=== AIM OF THE TASK ===
When you reach the line containing "Given: Click the Dividir PDF split icon" in the entries below, begin reproducing lines exactly, and stop once the line containing "Given: Click the In MS 70: 5 count" is done.

=== SOURCE INFORMATION ===

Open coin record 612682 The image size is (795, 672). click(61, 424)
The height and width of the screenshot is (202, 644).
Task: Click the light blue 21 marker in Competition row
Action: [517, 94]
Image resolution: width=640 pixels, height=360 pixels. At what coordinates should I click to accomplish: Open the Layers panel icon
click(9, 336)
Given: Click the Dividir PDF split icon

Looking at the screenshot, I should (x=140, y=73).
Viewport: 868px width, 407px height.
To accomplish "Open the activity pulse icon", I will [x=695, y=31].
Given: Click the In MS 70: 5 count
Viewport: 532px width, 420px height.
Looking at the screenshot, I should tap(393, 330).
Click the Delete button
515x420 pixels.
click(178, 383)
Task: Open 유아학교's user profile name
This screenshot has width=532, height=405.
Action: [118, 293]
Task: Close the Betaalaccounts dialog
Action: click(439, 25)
...
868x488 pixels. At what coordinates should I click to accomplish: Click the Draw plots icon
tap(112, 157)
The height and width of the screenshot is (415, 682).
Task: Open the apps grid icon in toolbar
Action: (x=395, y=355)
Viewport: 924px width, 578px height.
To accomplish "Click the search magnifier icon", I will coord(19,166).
* * *
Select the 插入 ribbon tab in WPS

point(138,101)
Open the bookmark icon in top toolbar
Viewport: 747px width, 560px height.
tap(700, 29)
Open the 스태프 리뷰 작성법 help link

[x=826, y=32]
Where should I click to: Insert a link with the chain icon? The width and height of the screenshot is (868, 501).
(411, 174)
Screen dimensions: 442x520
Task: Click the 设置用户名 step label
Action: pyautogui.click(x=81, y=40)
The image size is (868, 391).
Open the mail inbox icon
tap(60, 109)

=== REPLY ===
Given: Click the Dividir PDF split icon

Looking at the screenshot, I should (x=140, y=73).
Viewport: 868px width, 407px height.
To accomplish "Open the activity pulse icon", I will [x=695, y=31].
Given: Click the In MS 70: 5 count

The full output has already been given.